Je trouve qu’il y a un challenge sur la mise en image, notamment avec Prime Video avec qui je travaille pas mal. C’est très intéressant. L’image a parfois pu être mise au second plan pour des questions de budget, car il faut toujours privilégier le fond ! Les plateformes ont une exigence artistique excitante pour un réalisateur. Les moyens sont parfois conséquents et on peut s’amuser.
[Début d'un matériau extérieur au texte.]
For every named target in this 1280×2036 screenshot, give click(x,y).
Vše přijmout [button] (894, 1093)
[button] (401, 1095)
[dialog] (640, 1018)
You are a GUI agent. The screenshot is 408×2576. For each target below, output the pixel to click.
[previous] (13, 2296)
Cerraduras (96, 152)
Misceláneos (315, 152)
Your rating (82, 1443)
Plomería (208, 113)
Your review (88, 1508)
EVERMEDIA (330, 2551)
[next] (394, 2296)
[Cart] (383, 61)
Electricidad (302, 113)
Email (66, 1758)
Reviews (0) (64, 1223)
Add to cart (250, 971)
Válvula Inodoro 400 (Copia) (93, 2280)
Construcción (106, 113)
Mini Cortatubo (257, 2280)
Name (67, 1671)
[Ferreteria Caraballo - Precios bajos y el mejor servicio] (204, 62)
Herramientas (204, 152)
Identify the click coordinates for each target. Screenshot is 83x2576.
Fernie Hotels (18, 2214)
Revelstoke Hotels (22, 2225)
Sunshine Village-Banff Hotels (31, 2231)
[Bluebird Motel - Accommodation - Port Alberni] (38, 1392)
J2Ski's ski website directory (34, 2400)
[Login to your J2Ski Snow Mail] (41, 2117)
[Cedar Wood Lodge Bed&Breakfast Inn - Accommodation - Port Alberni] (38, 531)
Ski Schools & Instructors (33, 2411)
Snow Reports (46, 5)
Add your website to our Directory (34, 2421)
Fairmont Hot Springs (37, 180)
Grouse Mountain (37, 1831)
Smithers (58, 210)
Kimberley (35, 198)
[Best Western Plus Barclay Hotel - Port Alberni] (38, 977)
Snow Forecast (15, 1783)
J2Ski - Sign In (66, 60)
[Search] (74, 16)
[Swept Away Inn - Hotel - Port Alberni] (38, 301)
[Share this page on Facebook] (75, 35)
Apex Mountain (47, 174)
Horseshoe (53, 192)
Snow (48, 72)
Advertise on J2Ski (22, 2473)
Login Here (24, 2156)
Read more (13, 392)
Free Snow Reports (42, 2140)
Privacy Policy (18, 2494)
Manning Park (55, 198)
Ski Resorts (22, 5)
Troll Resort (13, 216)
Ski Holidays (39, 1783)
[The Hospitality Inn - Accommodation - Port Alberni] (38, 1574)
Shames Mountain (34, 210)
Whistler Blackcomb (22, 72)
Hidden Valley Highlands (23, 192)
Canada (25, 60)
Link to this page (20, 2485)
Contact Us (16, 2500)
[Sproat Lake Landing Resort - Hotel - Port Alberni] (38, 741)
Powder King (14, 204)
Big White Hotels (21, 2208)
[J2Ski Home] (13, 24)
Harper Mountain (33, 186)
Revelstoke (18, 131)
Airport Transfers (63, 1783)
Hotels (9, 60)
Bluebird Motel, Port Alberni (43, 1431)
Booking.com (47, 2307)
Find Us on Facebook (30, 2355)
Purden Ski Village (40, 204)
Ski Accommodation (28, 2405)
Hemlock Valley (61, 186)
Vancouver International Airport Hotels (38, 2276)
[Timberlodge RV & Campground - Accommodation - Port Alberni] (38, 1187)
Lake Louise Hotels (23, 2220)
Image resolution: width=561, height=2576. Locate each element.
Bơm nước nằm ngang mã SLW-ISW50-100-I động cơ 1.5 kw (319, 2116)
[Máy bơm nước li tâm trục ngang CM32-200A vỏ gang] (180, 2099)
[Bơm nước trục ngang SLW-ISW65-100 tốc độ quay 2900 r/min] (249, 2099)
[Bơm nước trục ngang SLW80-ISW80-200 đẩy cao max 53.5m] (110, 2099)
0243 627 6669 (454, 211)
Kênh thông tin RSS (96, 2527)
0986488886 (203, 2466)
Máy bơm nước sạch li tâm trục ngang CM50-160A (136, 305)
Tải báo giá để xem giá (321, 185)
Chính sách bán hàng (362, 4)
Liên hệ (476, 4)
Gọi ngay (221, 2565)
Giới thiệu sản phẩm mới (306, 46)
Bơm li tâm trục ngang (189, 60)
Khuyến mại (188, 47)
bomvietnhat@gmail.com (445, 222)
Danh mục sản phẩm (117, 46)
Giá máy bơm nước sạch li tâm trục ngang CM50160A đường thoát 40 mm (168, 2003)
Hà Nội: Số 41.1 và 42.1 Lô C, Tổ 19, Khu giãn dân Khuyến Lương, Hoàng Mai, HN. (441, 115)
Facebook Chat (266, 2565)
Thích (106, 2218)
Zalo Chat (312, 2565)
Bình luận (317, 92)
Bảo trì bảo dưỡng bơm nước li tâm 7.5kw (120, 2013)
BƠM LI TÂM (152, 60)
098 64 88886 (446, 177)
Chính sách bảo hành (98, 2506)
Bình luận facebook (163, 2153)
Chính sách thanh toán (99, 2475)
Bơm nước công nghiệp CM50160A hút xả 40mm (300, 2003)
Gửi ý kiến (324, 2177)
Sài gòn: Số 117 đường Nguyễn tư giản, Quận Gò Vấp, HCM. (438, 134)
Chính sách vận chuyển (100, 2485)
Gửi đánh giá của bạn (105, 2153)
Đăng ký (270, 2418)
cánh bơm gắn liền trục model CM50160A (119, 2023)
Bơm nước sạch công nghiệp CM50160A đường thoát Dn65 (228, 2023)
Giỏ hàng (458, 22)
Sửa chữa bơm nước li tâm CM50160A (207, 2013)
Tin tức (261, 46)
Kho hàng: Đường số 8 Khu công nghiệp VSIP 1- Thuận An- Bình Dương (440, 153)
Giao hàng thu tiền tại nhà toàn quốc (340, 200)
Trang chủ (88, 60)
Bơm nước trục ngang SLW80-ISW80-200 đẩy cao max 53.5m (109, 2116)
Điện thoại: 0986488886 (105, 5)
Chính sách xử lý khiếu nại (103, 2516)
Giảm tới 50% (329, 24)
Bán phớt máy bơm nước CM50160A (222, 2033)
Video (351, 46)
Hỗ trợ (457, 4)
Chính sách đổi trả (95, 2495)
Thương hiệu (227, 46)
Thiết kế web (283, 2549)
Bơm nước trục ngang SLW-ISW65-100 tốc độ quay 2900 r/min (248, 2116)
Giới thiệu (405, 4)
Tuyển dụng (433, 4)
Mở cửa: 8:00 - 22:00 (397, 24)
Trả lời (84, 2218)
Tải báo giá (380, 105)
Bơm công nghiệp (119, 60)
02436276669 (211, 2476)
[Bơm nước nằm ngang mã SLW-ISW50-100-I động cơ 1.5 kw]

Qu’est ce qui compte le plus pour toi ?
J’essaie de me mettre au service de l’histoire qu’on raconte et de toujours lier le fond et la forme. Il faut que ce soit beau mais parfois le contenu impose une mise en image qui n’est pas forcément esthétique. En fait, je crois qu’il faut surtout que cela soit cohérent, c’est comme ça. On me dit que je suis perfectionniste et un peu control freak ! C’est vrai que j’ai besoin d’organiser les choses comme je veux. J’ai mis du temps à accepter que parfois il y ait des choses qui ne se passent pas bien. Mais quand on se retrouve à être garant de grosses équipes, il faut accepter l’idée qu’on ne peut pas avoir la main sur tout !
Comment garder le soufflé monté sur des programmes qui sont présents depuis aussi longtemps que Top Chef ?
Nous sommes à 14 saisons ! Il faut se remettre en cause, être en permanente réflexion et ne pas se satisfaire de ce qu’on a déjà fait. C’est une des grandes forces des équipes de Top Chef …
Quel souvenir fou partagerais-tu avec nous ?
La création de Tous en Cuisine pendant le Covid. Je suis rapatrié d’Ethiopie avec l’équipe de Pékin Express. Je retrouve femme et enfants dans cette période folle de pandémie et le lendemain, Mathieu Jean-Toscani me propose un direct à faire deux jours plus tard : C’est le début de Tous en Cuisine. Nous sommes 10 maximum en plateau. Nous avions l’impression d’être les irréductibles Gaulois. Tout était à l’arrêt, l’ambiance était vraiment particulière.
Qui sont les gens qui composent ton équipe proche ?
La force d’un réalisateur c’est son équipe. Je ne pourrais rien faire sans celles et ceux qui m’accompagnent depuis tant d’années. Je sais que je ne leur dis pas assez, mais je me dis souvent que j’ai une chance folle de pouvoir être accompagné de tous ces talents. Et en terme de noyau dur, il y a Bérénice Vayssette, qui est ma directrice de production à ZEDDES depuis plus de 10 ans.
Quel est ton rêve ?
À bientôt 45 ans, c’est vrai que la fiction commence un peu à me titiller même si cela n’a jamais été mon objectif initial.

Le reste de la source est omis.